Why does it take retirement to open one’s eyes? Well, that’s reason #6, if there were no “crisis” there would be less, or no, money spent on climatology. Once you’re retired, your previous concerns as to the opinions of those who sign your paychecks are a great deal less.
i would guess 2 reasons:
1. he probably never had the time to look at the whole of the data previously. we know he is a physicist, but not what kind. he may well not have been directly involved in climate studies.
2. disagreeing with the “consensus” jeopardizes job security and funding. lots of people have been fired, denied advancement, lost funding and been unable to publish for disagreeing with AGW. once you are retired and no longer care about these things, you can say what you like.
these are the conclusions any rational objective observer with some understanding of the principles of science would come to.
But wait, there’s this guy that always comes on here, that always disagrees with these conclusions. He’s a “Scientist”, so he must be a ration…. Oooh, I get it now.
“Why does it take retirement to open one’s eyes?”
There are many social situtations where willful blindness sets in. They don’t investigate because they don’t want to know. It is completely unconscious and all to common human behavoir.

[Requirement 1]:
Decide whether each statement agrees with the comments on retirement and climate views. Answer yes or no for each, and quote the words that settle it.
(a) One commenter states that the man was directly involved in climate studies.
(b) One commenter claims that people have been fired for disagreeing with AGW.
(c) The last commenter describes willful blindness as a conscious choice.
[Requirement 2]:
According to the comments on retirement and climate views, what profession does the man have?

[Material provided]:

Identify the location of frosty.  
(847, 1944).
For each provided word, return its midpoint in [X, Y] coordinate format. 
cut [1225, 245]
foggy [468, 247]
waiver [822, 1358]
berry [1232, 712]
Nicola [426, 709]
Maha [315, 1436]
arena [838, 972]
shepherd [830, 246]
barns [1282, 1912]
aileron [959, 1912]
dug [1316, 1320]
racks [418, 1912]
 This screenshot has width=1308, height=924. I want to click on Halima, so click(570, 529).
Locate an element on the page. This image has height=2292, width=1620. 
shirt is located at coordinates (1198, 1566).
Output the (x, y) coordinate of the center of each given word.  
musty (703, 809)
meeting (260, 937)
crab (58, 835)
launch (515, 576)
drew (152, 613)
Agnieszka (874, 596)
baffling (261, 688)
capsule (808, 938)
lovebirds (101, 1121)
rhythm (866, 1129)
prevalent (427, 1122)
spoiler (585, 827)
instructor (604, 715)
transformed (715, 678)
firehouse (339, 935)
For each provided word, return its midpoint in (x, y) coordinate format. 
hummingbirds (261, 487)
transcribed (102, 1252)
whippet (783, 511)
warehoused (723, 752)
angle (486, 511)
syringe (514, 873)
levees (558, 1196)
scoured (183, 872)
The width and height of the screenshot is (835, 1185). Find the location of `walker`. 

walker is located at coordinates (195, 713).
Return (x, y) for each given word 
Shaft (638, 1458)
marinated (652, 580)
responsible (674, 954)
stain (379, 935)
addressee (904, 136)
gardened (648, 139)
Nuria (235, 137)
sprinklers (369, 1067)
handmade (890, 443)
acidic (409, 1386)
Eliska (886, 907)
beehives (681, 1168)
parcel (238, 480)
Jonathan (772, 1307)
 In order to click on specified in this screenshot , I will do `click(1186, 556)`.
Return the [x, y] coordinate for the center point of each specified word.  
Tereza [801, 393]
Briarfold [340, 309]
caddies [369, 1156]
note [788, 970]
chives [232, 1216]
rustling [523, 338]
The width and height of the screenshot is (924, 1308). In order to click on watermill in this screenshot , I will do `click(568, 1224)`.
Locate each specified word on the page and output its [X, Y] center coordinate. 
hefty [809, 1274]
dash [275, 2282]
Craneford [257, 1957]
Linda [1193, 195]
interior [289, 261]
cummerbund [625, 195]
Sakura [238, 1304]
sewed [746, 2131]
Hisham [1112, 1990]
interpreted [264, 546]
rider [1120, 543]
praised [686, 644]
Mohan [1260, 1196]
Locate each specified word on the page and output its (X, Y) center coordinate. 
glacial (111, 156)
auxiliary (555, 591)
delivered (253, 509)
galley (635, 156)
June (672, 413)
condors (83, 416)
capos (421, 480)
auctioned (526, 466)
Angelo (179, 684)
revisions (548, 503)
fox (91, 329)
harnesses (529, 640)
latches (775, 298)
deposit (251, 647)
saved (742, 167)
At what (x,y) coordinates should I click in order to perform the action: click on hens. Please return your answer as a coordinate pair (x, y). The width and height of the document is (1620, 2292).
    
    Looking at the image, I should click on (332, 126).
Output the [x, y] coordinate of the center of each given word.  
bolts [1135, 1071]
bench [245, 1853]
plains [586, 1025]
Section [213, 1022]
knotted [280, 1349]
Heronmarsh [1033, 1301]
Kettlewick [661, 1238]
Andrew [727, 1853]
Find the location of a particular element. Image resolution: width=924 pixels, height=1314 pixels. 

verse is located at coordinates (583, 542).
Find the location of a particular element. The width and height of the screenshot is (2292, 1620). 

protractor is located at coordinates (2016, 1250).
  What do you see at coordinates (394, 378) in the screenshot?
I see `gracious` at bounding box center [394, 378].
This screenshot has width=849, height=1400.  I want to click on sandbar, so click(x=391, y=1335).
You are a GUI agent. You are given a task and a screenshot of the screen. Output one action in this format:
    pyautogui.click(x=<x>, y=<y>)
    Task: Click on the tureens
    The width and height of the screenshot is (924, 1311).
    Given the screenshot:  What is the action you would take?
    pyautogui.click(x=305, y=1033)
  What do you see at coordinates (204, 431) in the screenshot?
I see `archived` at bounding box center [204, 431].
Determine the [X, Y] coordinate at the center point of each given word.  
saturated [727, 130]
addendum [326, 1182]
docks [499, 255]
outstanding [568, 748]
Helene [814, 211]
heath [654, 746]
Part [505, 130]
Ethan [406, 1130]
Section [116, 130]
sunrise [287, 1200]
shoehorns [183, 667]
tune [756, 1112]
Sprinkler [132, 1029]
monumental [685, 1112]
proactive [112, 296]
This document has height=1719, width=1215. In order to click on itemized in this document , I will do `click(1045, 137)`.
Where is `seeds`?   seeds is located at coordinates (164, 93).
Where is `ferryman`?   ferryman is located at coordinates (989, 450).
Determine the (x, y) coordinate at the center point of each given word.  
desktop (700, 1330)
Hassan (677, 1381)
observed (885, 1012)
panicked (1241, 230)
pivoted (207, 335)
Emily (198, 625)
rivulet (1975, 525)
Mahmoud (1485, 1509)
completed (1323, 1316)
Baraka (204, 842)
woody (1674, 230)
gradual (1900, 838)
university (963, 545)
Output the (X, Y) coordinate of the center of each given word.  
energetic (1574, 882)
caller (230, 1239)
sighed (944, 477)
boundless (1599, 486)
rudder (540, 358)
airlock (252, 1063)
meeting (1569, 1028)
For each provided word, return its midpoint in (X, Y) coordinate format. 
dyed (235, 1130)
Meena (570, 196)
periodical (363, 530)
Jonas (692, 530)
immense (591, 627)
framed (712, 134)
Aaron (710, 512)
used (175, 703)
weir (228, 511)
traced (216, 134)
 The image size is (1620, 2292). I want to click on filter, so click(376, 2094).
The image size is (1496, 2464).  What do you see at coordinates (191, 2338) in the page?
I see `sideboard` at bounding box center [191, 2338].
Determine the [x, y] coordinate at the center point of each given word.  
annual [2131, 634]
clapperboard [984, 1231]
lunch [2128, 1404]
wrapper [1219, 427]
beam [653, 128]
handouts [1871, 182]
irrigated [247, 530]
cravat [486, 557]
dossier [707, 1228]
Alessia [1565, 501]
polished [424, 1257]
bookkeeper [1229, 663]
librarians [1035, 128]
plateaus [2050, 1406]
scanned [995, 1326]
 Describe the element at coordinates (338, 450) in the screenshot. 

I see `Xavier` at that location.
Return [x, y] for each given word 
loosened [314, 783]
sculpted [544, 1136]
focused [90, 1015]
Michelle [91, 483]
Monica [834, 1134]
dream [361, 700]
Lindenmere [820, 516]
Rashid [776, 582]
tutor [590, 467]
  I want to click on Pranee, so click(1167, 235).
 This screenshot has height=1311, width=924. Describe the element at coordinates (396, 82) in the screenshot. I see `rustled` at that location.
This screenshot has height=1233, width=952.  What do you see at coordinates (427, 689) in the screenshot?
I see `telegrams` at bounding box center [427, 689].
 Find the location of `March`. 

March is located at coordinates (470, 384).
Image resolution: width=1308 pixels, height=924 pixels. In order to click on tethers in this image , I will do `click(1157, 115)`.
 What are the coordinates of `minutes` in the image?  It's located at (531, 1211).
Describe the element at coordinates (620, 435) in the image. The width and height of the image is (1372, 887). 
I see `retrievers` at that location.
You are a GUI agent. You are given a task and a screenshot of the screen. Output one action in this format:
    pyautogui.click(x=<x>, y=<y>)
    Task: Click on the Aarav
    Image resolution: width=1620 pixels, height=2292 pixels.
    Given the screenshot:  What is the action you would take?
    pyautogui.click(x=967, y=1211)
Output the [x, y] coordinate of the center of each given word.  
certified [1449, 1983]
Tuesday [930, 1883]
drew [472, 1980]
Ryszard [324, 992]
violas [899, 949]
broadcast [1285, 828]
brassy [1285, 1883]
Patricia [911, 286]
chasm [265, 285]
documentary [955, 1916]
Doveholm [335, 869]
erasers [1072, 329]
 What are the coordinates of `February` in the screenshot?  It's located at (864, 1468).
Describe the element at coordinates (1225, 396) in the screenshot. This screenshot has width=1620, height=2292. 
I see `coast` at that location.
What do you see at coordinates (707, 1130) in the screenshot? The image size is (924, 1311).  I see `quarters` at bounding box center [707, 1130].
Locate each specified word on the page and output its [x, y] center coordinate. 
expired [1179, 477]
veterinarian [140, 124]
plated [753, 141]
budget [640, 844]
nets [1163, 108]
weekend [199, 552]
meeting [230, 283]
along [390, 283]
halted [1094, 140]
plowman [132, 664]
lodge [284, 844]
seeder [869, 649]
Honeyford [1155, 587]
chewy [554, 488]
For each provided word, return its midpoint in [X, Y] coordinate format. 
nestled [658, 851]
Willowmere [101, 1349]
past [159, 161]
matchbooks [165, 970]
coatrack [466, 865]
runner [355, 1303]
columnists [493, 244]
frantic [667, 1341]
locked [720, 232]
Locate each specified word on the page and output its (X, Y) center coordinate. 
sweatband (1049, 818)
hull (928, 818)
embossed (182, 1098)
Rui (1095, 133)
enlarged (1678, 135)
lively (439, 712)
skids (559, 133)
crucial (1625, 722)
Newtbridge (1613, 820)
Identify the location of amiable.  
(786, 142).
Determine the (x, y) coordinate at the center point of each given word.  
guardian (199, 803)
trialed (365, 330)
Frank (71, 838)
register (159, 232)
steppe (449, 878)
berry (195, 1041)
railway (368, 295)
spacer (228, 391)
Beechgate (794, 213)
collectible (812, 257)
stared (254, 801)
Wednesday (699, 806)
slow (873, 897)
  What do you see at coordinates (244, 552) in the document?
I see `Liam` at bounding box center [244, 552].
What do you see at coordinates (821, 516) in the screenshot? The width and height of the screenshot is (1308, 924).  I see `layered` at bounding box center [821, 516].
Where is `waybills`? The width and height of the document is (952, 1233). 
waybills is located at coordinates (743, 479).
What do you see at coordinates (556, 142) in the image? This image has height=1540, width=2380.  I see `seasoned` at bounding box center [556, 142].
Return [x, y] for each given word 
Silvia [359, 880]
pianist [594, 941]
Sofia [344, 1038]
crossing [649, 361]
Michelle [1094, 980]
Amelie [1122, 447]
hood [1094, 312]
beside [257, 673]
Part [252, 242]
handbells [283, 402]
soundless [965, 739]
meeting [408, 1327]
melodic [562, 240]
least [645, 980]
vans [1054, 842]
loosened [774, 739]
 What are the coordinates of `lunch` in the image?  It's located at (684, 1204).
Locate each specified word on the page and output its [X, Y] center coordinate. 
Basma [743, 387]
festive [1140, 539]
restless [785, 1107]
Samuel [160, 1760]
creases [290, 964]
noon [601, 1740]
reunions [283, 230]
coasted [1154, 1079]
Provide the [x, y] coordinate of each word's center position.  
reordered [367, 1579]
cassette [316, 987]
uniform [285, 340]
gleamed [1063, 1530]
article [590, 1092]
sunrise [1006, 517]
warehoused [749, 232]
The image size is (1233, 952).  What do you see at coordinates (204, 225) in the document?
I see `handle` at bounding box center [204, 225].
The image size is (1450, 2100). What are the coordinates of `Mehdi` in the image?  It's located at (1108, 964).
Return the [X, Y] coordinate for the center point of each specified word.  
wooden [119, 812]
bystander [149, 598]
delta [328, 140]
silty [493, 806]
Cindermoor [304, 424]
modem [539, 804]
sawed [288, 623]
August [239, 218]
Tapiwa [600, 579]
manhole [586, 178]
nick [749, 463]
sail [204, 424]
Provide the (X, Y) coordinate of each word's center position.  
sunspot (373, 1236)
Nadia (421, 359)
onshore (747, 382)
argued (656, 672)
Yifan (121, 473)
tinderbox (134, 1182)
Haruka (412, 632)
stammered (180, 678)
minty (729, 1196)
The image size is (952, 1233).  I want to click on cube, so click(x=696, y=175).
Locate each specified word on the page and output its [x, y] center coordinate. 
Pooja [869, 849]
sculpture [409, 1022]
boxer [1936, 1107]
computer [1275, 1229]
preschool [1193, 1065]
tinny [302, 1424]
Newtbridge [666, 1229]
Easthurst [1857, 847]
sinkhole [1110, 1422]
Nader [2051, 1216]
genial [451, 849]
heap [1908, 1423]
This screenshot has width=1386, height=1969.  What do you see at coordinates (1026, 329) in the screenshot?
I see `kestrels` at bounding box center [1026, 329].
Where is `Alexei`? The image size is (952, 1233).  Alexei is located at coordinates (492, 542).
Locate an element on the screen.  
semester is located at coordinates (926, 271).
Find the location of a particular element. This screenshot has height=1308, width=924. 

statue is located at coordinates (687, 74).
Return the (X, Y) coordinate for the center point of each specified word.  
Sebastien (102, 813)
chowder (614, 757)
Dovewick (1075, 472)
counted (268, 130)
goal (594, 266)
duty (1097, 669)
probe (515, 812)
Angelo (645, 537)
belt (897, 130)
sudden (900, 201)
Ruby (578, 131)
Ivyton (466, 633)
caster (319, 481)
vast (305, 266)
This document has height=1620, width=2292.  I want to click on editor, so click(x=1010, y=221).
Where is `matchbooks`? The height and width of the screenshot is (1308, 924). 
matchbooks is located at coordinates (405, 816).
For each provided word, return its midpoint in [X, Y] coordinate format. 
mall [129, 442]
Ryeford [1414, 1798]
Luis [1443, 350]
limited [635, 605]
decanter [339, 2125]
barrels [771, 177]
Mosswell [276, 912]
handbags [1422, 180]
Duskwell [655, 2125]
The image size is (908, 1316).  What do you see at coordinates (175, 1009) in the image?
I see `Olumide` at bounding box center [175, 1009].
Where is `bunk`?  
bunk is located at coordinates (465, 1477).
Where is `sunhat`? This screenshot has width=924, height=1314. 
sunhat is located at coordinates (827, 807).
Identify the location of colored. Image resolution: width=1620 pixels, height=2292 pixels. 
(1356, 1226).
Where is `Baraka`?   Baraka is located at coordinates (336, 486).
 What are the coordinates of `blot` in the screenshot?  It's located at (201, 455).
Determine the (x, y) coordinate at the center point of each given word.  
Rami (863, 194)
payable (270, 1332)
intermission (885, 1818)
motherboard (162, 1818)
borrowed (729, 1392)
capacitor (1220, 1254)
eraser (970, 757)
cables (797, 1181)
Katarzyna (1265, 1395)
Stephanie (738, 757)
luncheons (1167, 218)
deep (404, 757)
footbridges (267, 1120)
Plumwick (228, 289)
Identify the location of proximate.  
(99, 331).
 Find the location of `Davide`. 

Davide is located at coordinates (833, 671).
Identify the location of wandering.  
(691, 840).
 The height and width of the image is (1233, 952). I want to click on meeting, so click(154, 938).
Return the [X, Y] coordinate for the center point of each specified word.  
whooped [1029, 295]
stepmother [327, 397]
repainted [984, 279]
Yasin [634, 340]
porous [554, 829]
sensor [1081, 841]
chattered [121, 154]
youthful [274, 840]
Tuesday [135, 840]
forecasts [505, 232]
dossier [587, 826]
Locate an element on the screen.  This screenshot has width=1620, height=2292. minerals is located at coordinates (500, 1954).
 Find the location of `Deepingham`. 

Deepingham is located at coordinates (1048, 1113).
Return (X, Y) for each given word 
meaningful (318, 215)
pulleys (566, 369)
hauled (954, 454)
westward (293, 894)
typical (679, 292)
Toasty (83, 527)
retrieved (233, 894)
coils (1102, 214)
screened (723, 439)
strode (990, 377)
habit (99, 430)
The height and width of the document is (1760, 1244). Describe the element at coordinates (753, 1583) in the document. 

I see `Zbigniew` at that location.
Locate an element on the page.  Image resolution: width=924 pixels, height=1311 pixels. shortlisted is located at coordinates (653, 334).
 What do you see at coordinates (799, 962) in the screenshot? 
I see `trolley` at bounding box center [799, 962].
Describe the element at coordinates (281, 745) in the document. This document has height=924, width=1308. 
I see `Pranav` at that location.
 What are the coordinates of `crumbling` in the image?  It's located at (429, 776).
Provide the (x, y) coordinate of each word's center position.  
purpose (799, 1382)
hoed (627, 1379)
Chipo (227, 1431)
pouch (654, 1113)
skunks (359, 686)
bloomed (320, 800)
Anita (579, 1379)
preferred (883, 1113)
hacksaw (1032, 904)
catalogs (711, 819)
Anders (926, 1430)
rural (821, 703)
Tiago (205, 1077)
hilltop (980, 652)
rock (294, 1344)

[Exercise output 1]:
(a) No: "he may well not have been directly involved in climate studies."
(b) Yes: "lots of people have been fired, denied advancement, lost funding and been unable to publish for disagreeing with AGW."
(c) No: "It is completely unconscious"

[Exercise output 2]:
He is a physicist, but it is not known what kind.